(Collected data)

────────────────────

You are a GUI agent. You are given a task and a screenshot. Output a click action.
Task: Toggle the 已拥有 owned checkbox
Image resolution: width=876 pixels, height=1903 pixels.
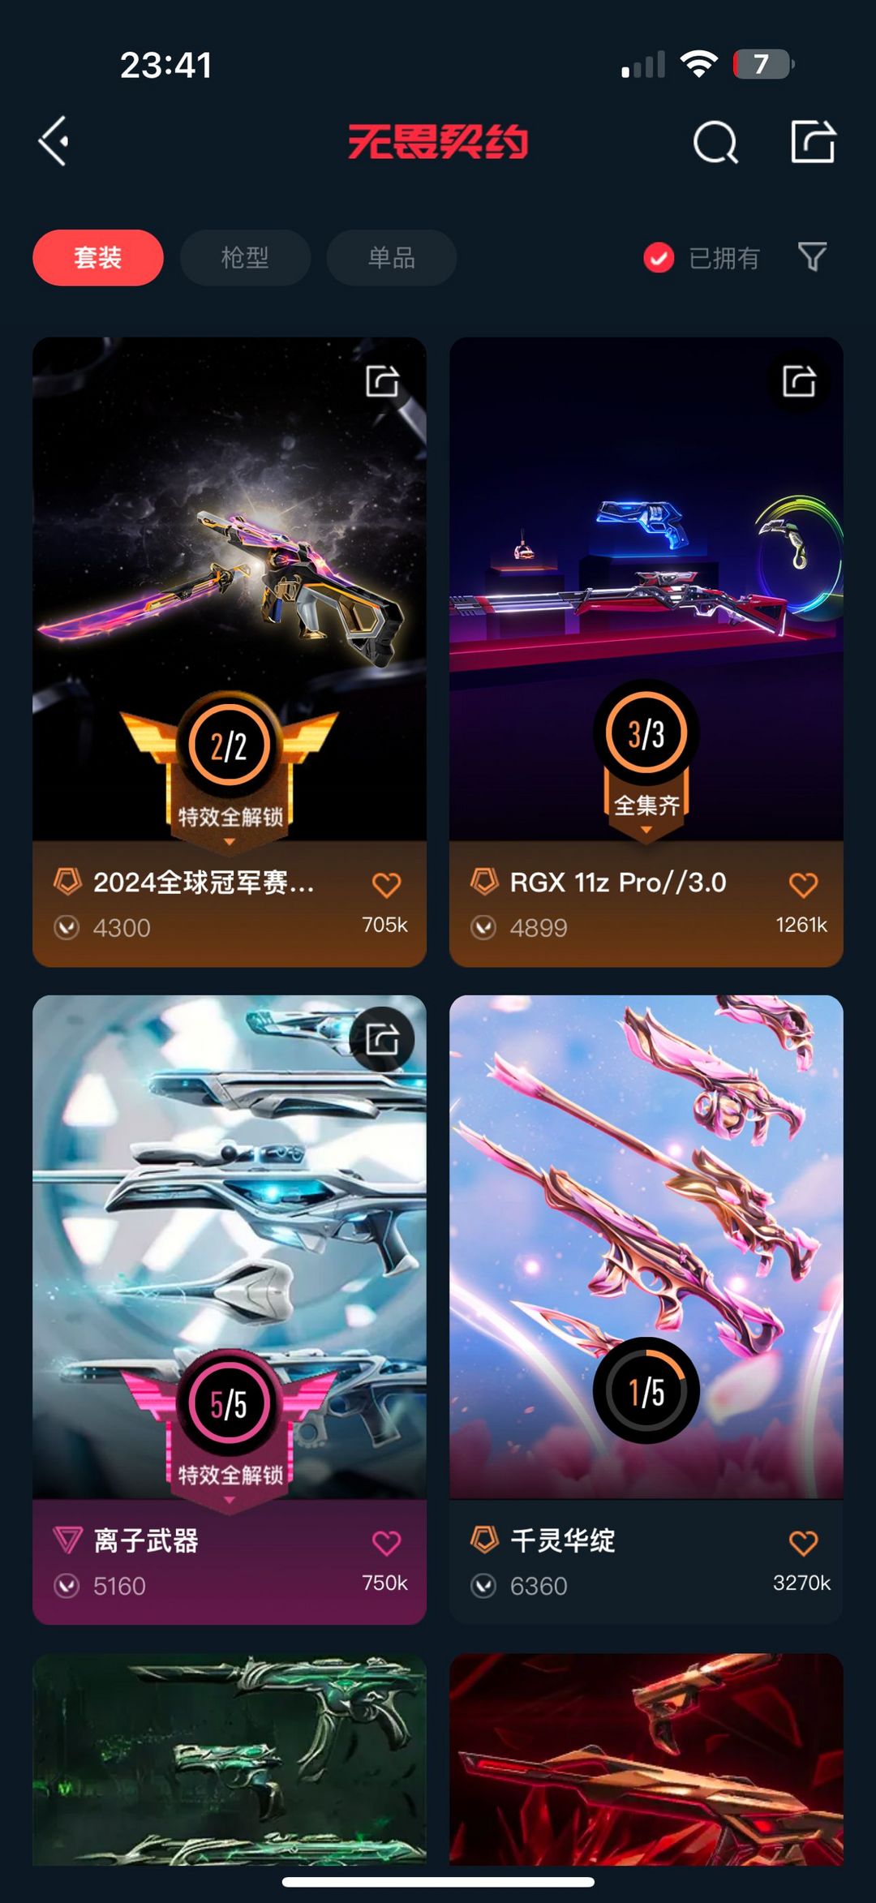[659, 258]
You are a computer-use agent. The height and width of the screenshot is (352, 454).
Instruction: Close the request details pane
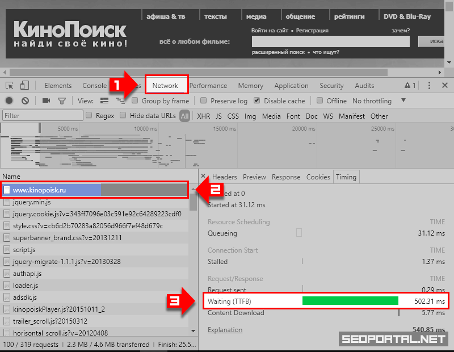click(x=204, y=177)
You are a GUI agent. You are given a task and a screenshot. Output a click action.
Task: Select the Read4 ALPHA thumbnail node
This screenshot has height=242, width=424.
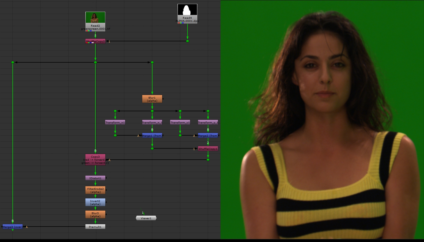(x=187, y=10)
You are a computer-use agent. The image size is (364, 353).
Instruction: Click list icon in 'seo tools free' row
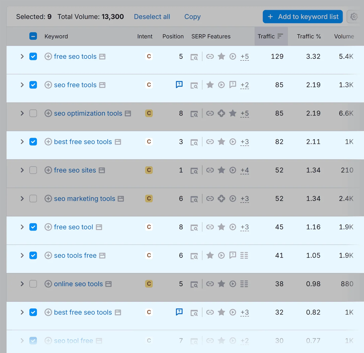[244, 256]
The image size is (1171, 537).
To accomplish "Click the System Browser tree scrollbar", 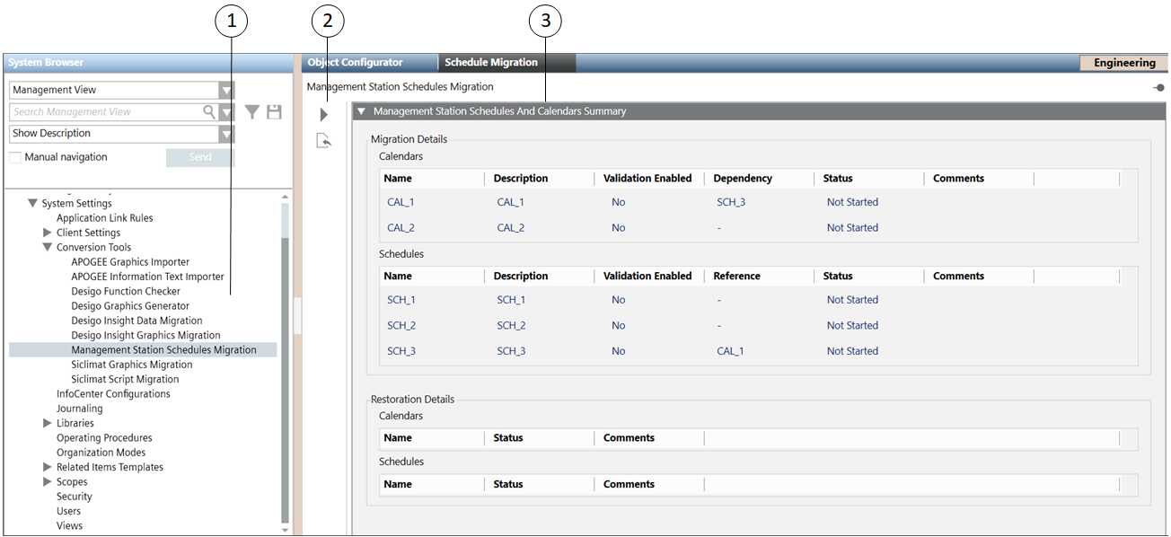I will pos(286,377).
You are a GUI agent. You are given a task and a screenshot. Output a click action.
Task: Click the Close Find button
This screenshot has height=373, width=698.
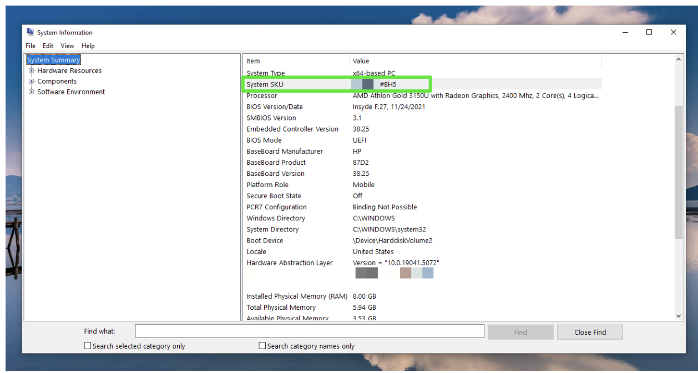(590, 332)
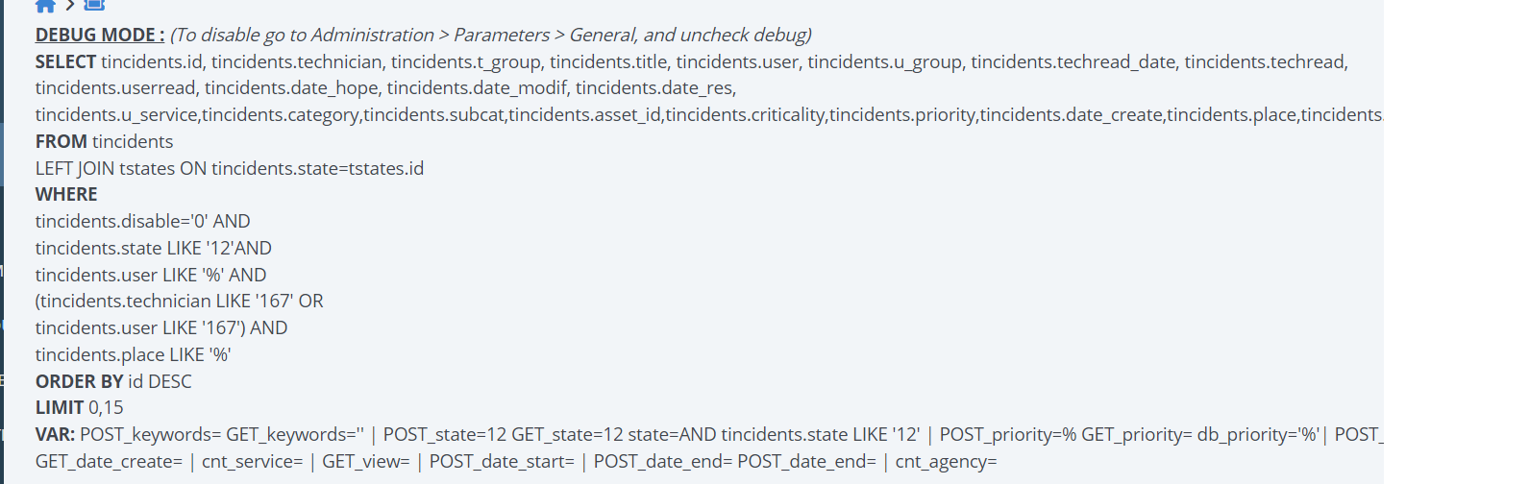Click the WHERE keyword
The height and width of the screenshot is (484, 1529).
pyautogui.click(x=66, y=194)
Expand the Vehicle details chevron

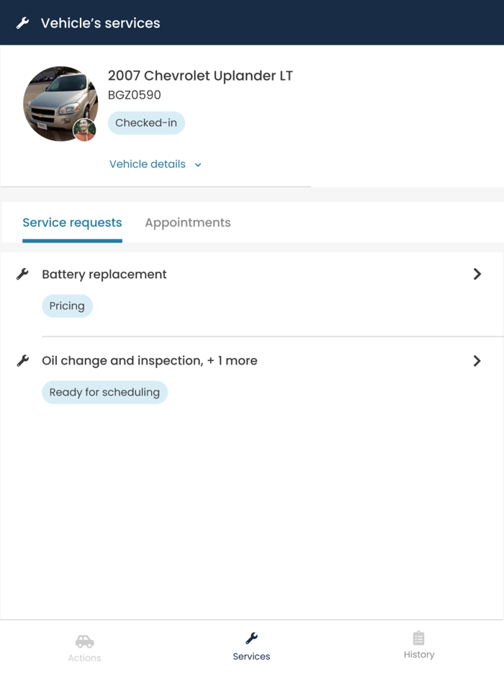click(x=198, y=165)
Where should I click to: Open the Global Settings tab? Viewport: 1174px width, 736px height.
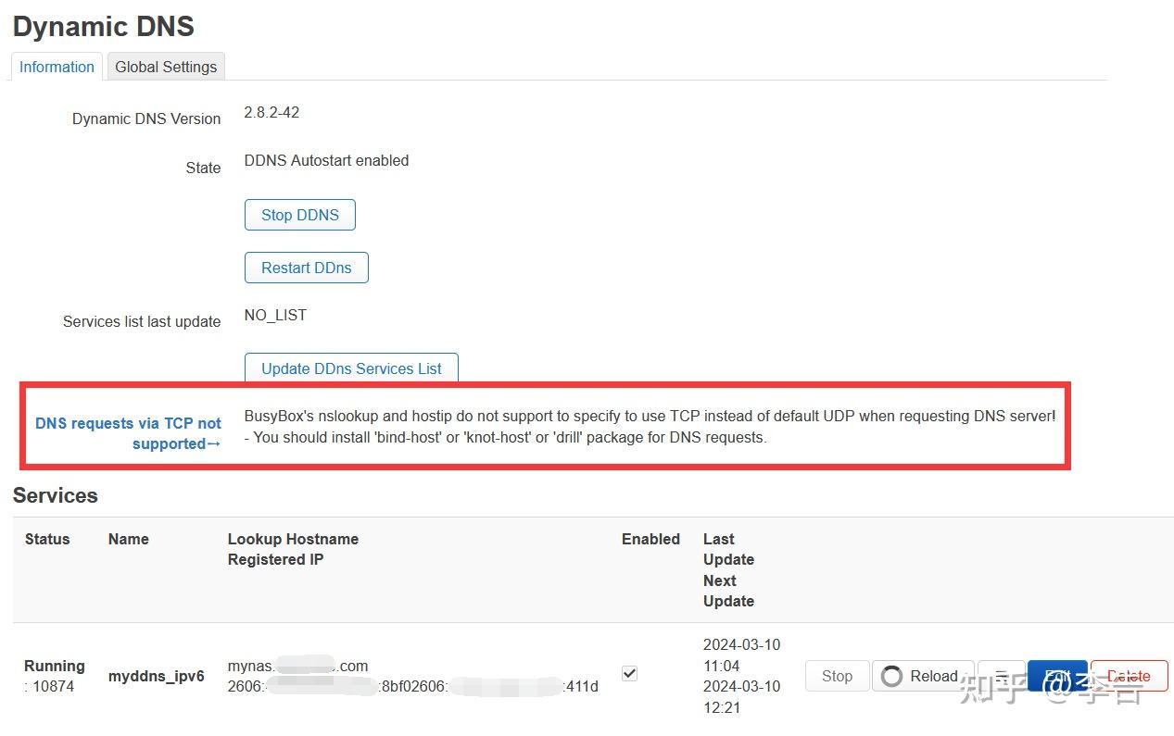point(166,67)
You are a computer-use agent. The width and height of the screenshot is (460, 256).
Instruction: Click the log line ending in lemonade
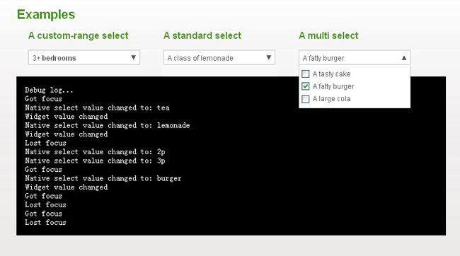tap(108, 125)
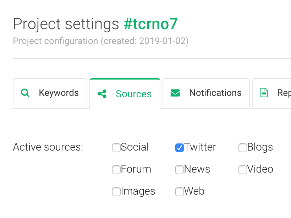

────────────────────

Exercise directions:
What is needed is an exact repetition of every line from the line with "You are a computer-use agent. The width" to the end of the data above, both ends included, with no pictures.

Result:
You are a computer-use agent. The width and height of the screenshot is (460, 256).
Instruction: Click the log line ending in lemonade
tap(108, 125)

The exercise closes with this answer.